USA : Un « shutdown » évité de justesse à 3 mois des midterms
Should I stay or should I go? Washington a tranché, et pour une fois presque sans accroc. La Chambre des représentants a voté mardi, à 370 voix contre 48, la prolongation du financement fédéral jusqu’au 11 décembre, évitant un nouveau shutdown à peine trois mois avant des élections de mi-mandat qui s’annoncent déjà serrées. Le texte, déjà approuvé au Sénat, file désormais vers le bureau de Donald Trump pour signature. Un score aussi large tranche avec l’ambiance des derniers mois. Le compte à rebours vers le 11 décembre, lui, a déjà recommencé.
- Washington a évité de justesse un shutdown en prolongeant le financement fédéral jusqu’au 11 décembre, avec un vote significatif de la Chambre des représentants.
- Des concessions ont été obtenues par les démocrates, mais le désaccord fondamental sur le budget persiste, laissant planer l’incertitude pour décembre.
Un score qui en dit long sur la lassitude du Congrès
Le vote de 370 contre 48 n’a rien d’anodin dans un Congrès aussi divisé. En effet, républicains et démocrates avaient tous deux une bonne raison de désamorcer la bombe avant l’élection plutôt qu’après : personne ne voulait porter, en pleine campagne, la responsabilité d’un shutdown qui ferme les administrations et coupe le salaire des militaires. Le président de la commission des crédits, Tom Cole, a résumé l’enjeu en une phrase : donner à la nation la certitude que l’État reste ouvert et que les soldats seront payés.
L’an dernier, le pays avait pourtant enchaîné deux fermetures record : 43 jours autour d’un désaccord sur les crédits d’impôt santé, puis 76 jours sur le seul département de la Sécurité intérieure. Cette fois, ni l’un ni l’autre camp n’avait envie de revivre l’épisode à la veille d’un scrutin. Une leçon apprise à la dure, en somme.

Des concessions arrachées, pas offertes
Le texte voté mardi n’est pas non plus une simple photocopie du projet initial. Rosa DeLauro, chef de file démocrate à la commission des crédits, a poussé ses collègues à voter oui en rappelant que le Sénat avait obtenu deux avancées concrètes : interdire au département de la Sécurité intérieure de transférer des fonds vers la patrouille frontalière, et retarder une règle qui aurait donné aux nommés politiques de l’administration Trump plus de pouvoir pour bloquer des subventions fédérales jugées contraires à l’agenda présidentiel. DeLauro elle-même a prévenu que ce délai n’était qu’une première étape, pas une victoire définitive.

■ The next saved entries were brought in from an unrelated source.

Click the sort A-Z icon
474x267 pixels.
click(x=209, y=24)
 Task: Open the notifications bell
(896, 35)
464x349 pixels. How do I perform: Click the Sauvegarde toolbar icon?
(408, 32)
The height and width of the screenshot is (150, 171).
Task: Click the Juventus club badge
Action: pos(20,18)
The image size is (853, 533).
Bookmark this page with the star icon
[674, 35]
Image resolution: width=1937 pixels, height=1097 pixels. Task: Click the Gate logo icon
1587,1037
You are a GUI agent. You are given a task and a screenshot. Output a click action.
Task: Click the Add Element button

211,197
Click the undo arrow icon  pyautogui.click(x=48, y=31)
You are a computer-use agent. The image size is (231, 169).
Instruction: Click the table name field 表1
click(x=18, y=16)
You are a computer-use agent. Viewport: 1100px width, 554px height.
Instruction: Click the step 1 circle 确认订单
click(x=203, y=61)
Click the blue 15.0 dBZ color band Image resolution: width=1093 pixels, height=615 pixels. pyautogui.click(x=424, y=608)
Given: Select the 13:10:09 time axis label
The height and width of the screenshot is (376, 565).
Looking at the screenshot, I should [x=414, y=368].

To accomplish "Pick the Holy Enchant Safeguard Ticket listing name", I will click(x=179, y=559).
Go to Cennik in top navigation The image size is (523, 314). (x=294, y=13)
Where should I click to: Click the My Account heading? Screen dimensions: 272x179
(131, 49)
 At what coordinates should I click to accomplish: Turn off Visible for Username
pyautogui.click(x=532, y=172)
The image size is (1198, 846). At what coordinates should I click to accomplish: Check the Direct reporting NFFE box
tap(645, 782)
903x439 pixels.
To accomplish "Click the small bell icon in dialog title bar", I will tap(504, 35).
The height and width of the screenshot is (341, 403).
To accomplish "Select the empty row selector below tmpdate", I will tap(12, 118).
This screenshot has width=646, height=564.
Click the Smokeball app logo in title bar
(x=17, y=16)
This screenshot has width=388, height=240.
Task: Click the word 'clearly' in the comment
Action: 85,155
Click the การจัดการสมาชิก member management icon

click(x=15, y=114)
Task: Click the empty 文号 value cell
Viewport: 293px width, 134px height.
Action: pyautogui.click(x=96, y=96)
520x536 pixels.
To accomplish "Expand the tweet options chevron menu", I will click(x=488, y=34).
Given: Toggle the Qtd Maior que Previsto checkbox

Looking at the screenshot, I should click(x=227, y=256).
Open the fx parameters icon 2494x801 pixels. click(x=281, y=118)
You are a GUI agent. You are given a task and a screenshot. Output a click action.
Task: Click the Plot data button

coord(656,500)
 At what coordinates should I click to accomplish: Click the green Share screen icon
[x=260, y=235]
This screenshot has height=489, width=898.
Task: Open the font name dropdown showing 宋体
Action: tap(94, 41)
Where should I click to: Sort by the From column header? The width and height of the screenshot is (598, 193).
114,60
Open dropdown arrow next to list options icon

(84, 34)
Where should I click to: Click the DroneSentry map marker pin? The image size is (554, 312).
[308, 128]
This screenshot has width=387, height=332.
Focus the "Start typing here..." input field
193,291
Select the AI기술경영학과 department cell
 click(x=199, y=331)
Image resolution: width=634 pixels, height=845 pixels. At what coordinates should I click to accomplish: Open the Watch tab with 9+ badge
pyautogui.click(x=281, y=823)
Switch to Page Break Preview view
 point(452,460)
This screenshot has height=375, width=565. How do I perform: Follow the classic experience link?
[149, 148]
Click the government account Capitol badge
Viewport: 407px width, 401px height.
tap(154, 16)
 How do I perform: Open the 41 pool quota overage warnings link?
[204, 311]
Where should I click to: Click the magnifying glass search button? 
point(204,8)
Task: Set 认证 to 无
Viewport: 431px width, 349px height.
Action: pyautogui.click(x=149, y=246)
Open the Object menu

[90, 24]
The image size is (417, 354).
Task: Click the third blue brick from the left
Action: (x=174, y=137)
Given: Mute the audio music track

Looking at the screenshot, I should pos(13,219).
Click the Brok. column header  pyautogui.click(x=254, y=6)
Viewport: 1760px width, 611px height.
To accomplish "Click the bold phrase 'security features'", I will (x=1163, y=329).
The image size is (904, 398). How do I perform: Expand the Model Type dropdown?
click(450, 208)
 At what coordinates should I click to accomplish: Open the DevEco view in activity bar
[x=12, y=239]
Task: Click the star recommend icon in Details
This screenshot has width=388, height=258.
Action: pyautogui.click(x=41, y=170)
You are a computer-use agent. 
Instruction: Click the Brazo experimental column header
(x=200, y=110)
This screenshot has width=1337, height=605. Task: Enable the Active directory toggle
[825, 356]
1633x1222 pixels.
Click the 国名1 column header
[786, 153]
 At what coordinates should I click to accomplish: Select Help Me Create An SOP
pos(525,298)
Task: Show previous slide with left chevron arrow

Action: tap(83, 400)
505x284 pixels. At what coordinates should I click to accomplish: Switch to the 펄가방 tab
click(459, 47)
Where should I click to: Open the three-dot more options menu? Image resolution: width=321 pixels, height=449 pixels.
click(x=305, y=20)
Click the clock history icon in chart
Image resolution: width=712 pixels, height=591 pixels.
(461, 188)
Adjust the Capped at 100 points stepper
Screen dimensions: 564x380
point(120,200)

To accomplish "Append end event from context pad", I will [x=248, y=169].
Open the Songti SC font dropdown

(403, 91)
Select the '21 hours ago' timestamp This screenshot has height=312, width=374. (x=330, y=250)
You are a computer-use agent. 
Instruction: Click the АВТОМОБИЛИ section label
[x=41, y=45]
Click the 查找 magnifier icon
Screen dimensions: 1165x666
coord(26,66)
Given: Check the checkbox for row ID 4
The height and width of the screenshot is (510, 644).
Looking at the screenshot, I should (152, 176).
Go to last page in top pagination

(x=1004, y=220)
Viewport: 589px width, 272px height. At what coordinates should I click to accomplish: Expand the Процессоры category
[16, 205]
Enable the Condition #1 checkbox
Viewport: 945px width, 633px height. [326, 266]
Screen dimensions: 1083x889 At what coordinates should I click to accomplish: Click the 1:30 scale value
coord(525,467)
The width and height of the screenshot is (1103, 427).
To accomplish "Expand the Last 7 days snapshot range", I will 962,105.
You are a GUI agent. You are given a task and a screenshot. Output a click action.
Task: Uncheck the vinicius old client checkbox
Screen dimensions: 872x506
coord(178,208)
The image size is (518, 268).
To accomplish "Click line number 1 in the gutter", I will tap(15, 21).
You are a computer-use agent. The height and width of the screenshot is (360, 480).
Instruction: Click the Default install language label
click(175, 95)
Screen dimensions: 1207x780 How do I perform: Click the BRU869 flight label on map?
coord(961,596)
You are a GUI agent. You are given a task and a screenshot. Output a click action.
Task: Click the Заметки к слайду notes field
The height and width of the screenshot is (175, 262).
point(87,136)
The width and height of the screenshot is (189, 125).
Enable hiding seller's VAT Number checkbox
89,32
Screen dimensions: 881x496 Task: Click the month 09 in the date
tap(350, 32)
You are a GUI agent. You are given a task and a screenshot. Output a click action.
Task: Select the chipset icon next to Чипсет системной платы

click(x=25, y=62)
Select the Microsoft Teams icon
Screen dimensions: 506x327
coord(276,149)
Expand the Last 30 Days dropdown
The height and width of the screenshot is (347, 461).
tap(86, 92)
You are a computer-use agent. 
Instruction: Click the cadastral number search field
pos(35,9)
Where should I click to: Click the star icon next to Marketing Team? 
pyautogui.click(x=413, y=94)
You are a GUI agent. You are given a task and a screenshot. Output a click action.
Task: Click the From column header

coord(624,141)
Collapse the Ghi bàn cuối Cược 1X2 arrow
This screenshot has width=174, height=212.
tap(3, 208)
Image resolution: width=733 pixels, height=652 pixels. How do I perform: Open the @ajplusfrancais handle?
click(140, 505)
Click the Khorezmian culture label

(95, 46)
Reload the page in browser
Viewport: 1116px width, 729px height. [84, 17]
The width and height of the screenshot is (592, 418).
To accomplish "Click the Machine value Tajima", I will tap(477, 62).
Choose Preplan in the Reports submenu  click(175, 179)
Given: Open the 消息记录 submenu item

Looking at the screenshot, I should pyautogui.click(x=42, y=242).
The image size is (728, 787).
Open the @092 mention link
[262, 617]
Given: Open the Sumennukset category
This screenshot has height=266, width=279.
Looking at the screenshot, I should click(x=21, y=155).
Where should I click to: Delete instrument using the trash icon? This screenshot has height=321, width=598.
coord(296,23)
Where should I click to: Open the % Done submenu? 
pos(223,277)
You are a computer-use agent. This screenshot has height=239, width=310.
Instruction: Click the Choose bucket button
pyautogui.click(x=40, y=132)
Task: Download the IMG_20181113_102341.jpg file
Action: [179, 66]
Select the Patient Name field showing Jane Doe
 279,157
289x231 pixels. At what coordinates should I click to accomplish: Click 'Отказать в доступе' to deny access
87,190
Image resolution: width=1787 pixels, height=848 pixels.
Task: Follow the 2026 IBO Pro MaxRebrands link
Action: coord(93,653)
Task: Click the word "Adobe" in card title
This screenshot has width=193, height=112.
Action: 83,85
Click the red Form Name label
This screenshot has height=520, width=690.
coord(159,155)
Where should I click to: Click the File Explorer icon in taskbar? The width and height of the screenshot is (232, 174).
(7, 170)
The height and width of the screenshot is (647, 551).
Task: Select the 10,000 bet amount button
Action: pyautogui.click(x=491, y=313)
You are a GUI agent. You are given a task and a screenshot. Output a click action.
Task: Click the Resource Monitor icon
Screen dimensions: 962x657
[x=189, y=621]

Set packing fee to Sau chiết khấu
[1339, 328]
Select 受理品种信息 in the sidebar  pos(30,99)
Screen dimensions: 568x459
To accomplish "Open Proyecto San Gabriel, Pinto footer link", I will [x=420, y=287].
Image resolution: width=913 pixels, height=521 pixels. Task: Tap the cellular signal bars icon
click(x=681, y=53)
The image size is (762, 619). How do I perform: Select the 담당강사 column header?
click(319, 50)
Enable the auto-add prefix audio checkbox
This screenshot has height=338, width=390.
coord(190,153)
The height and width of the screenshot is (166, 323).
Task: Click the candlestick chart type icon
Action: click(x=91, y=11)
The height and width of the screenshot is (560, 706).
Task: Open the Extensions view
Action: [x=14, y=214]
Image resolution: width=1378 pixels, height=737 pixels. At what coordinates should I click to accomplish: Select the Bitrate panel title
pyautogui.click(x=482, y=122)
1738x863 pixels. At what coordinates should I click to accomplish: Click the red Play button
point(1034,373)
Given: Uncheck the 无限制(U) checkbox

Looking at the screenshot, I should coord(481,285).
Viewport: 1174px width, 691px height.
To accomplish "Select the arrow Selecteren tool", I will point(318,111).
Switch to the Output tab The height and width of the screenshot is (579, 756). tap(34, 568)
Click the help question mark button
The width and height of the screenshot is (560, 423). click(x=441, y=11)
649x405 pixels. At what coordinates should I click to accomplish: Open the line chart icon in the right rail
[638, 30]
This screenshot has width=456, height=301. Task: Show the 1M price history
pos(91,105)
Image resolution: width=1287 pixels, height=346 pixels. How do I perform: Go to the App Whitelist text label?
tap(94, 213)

Le désaccord de fond, lui, n’a pas bougé d’un pouce puisque les républicains veulent des centaines de milliards de dollars supplémentaires pour la défense en coupant ailleurs. Les démocrates réclament de leurs côté un traitement paritaire entre dépenses militaires et sociales. Le 11 décembre approche vite, et rien ne garantit que les deux camps y arrivent avec un vrai budget plutôt qu’un nouveau sparadrap.
Une accalmie que les marchés surveillent de près
Ce répit compte aussi au-delà du Capitole. Les deux derniers grands shutdowns avaient directement pesé sur les actifs à risque : en 2025, Bitcoin était retombé de son sommet historique à plus de 125 000 dollars jusque vers 99 000 dollars avant de rebondir dès la résolution de la crise, le compte général du Trésor ayant asséché plusieurs centaines de milliards de dollars de liquidités disponibles pour le marché. Traduisez : un shutdown ne se contente pas de fermer des musées et de suspendre des fonctionnaires, il retire mécaniquement de l’argent de la circulation.
En repoussant l’échéance à décembre, le Congrès n’a rien réglé sur le fond. Il a simplement acheté du temps, au moment précis où les investisseurs surveillent déjà de près la Fed, les taux et un budget fédéral 2027 tout aussi disputé de l’autre côté de l’Atlantique. Washington rouvrira forcément ce dossier, mais avec un électorat déjà passé aux urnes pour arbitrer le rapport de force entre les deux camps.